# YOUR INSTRUCTIONS
Repeat the material below verbatim, everything from the line containing "Focus the New Archive name field" down to the line containing "Click the 中山市产", both included.

■ ■ ■ ■ ■ ■ ■

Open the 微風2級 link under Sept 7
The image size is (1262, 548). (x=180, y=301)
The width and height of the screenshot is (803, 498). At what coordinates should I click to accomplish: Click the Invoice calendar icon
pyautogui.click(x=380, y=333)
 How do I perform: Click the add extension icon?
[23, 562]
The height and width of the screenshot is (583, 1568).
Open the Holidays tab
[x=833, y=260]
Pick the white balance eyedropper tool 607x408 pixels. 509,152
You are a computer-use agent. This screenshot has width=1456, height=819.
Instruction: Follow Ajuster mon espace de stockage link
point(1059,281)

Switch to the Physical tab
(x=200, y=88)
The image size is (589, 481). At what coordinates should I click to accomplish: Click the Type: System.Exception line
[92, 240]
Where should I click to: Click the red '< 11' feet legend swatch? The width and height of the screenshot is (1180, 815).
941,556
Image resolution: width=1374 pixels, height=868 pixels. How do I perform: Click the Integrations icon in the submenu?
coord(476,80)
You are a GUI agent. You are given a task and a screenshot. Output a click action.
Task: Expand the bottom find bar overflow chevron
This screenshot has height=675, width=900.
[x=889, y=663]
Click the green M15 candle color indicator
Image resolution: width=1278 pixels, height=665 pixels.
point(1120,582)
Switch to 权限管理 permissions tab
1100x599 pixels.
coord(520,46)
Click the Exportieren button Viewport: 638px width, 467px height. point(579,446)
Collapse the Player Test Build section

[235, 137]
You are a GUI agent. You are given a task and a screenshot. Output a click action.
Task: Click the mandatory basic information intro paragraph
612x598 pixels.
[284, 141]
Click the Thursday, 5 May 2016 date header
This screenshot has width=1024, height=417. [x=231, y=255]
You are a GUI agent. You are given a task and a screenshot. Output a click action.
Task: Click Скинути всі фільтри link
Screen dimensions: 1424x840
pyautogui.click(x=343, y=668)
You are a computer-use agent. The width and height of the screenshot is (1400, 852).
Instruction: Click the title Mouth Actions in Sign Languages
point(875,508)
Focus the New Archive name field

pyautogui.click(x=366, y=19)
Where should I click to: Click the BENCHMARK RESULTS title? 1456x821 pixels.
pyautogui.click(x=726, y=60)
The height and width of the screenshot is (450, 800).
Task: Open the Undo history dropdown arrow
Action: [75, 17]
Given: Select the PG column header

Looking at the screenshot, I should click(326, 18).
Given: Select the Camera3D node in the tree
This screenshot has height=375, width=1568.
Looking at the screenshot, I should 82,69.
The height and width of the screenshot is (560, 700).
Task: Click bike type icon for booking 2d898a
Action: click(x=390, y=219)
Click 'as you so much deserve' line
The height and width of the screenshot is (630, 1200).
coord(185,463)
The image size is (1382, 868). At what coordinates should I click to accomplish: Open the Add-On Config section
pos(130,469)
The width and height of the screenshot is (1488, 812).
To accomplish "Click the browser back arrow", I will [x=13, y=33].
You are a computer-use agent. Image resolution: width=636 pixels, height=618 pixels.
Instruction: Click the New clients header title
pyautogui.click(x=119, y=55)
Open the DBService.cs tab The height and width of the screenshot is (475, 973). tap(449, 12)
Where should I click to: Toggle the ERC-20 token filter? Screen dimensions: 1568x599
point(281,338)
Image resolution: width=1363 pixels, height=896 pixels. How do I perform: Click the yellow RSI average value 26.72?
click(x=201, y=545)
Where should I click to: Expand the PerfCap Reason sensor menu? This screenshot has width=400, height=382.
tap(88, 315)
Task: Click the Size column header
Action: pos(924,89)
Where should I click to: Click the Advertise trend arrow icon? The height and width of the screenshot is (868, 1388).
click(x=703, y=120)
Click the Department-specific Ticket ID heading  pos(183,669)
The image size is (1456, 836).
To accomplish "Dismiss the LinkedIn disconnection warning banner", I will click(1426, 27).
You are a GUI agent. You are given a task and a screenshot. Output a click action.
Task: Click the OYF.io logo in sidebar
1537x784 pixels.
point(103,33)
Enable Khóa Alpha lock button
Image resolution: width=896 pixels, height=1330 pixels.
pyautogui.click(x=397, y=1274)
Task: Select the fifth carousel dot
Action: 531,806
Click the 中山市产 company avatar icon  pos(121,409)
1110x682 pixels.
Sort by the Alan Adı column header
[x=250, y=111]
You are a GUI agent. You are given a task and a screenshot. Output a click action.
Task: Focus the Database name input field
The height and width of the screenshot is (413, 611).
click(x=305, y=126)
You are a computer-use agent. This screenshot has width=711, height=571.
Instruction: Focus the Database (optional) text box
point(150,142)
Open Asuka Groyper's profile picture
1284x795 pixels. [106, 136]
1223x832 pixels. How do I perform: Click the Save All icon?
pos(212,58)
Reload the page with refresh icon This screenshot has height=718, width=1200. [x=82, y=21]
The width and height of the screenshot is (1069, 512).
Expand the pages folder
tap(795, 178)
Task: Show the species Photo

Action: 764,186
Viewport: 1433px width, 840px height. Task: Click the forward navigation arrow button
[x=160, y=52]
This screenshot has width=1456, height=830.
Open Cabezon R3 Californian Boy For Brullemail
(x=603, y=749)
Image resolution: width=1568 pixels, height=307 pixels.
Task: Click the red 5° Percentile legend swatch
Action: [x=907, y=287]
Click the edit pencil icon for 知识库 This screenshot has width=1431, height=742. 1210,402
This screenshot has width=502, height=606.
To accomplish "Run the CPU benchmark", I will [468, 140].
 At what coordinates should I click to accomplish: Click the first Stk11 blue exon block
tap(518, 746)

■ ■ ■ ■ ■ ■ ■

# RESULT FOR THIS EXERCISE
Focus the New Archive name field

pyautogui.click(x=366, y=19)
Where should I click to: Click the BENCHMARK RESULTS title? 1456x821 pixels.
pyautogui.click(x=726, y=60)
The height and width of the screenshot is (450, 800).
Task: Open the Undo history dropdown arrow
Action: [75, 17]
Given: Select the PG column header

Looking at the screenshot, I should click(326, 18).
Given: Select the Camera3D node in the tree
This screenshot has height=375, width=1568.
Looking at the screenshot, I should 82,69.
The height and width of the screenshot is (560, 700).
Task: Click bike type icon for booking 2d898a
Action: click(x=390, y=219)
Click 'as you so much deserve' line
The height and width of the screenshot is (630, 1200).
coord(185,463)
The image size is (1382, 868). At what coordinates should I click to accomplish: Open the Add-On Config section
pos(130,469)
The width and height of the screenshot is (1488, 812).
To accomplish "Click the browser back arrow", I will [x=13, y=33].
You are a computer-use agent. Image resolution: width=636 pixels, height=618 pixels.
Instruction: Click the New clients header title
pyautogui.click(x=119, y=55)
Open the DBService.cs tab The height and width of the screenshot is (475, 973). tap(449, 12)
Where should I click to: Toggle the ERC-20 token filter? Screen dimensions: 1568x599
point(281,338)
Image resolution: width=1363 pixels, height=896 pixels. How do I perform: Click the yellow RSI average value 26.72?
click(x=201, y=545)
Where should I click to: Expand the PerfCap Reason sensor menu? This screenshot has width=400, height=382.
tap(88, 315)
Task: Click the Size column header
Action: pos(924,89)
Where should I click to: Click the Advertise trend arrow icon? The height and width of the screenshot is (868, 1388).
click(x=703, y=120)
Click the Department-specific Ticket ID heading  pos(183,669)
The image size is (1456, 836).
To accomplish "Dismiss the LinkedIn disconnection warning banner", I will click(1426, 27).
You are a GUI agent. You are given a task and a screenshot. Output a click action.
Task: Click the OYF.io logo in sidebar
1537x784 pixels.
point(103,33)
Enable Khóa Alpha lock button
Image resolution: width=896 pixels, height=1330 pixels.
pyautogui.click(x=397, y=1274)
Task: Select the fifth carousel dot
Action: 531,806
Click the 中山市产 company avatar icon  pos(121,409)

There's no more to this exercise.